They're losing, obviously, to Nintendo. Nintendo controls the living room.

 

Sorry, but between the three, there is no doubt that Sony controls the living room.

Who sells the most TV's?

Who sells the most DVD players?

Who sells the most surround sound systems?

Who sells the most High Definition movie players?

Who sells the most speakers?

Who sells the most Amplifiers?

WHo sells the most VCR's, or DAT players (some people still have those).

Who owns the rights to over half the movies ever made?

Forget the fact that Sony has sold more gaming systems then anyone else over the last 10 years, Sony owns your loving room.

Well then let's start with the fact that Nintendo has sold more gaming systems than Sony over the last ten years [1], and after that I'd like to ask you for your source for VCR and DAT player market share.

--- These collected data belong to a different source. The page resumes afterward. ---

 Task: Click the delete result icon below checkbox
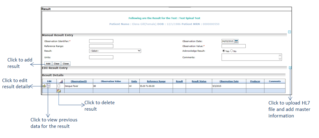click(59, 91)
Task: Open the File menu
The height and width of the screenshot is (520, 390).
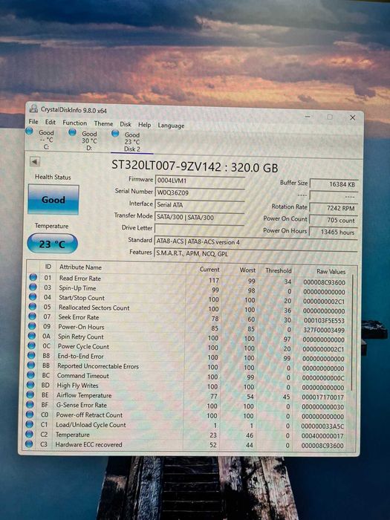Action: tap(33, 121)
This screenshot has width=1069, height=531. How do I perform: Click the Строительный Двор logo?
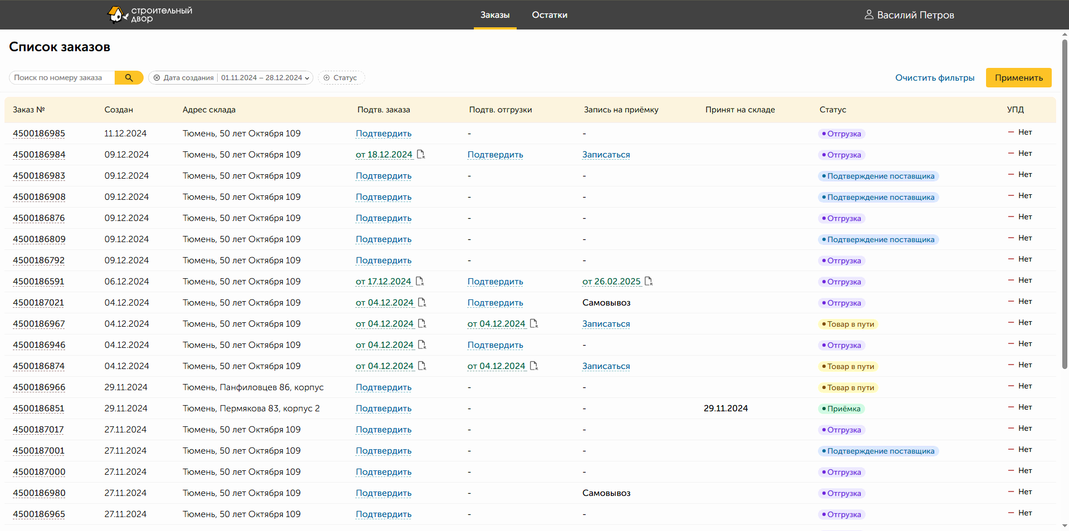[149, 15]
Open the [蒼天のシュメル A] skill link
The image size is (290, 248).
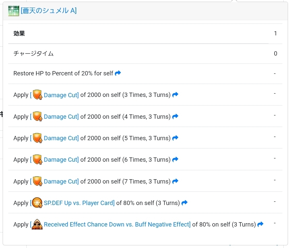coord(48,11)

[1] Nintendo: GB 53m + GBA 81m + GC 22m + DS 75m + Wii 28m = 259m gaming systems. Sony: PS1 70m + PS2 120m + PSP 36m + PS3 14m = 240m gaming systems, 19m less than Nintendo. All according to VGchartz. For GB and PS1 I only took the shipments after March'98.

 

I see you had to throw handhelds into the mix. If you are going to do that, you mine as well throw anything that can be a gaming system. That would include Sony laptops and desktop computers. That would be far more then 19m. While it would be cheep to include Cell Phones (as many play games on them), I do think sony has sold one or two over the last 10 years ;).

I meant home consoles, and I think you knew that.

 

Um no, I just realized that your whole post was not well thought out and wanted to start at the bottom. Let me put it this way: There's obviously no way for you to prove that Sony is the worldwide market leader in all of these 9 categories of hardware you mentioned. They lead in some categories in some countries some of the time - but that's it.

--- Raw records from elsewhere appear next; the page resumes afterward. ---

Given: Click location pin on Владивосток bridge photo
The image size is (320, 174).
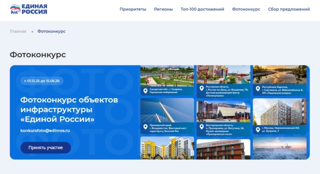Looking at the screenshot, I should pos(145,127).
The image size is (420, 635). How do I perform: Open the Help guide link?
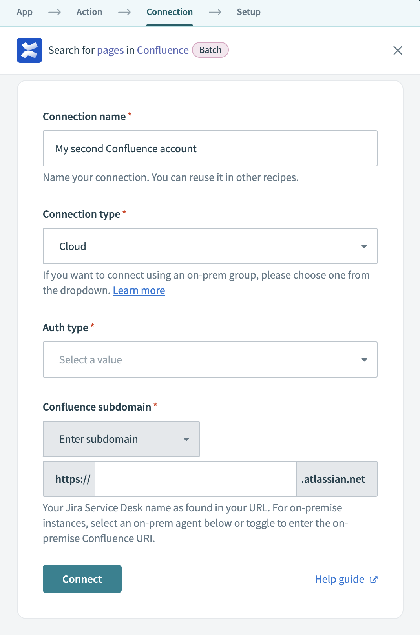click(x=340, y=579)
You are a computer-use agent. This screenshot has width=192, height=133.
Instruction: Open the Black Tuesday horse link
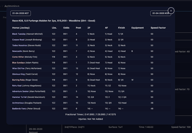[19, 34]
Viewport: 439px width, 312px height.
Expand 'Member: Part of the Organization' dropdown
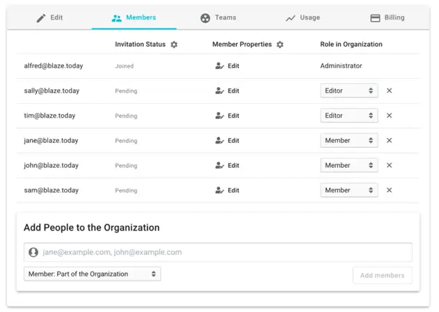coord(92,274)

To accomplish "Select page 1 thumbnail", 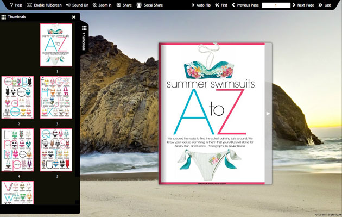I will 56,45.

A gaming system is a system made for games and bought for games. A phone is not a gaming system. Handhelds are even more focused on games than consoles, so why would you exclude handhelds except to push your own agenda? And you introduced that word, not me. By the way, I forgot to count some 17m N64. So the gap is 36m.



Hardcore gaming is a bubble economy blown up by Microsoft's $7 $6 billion losses.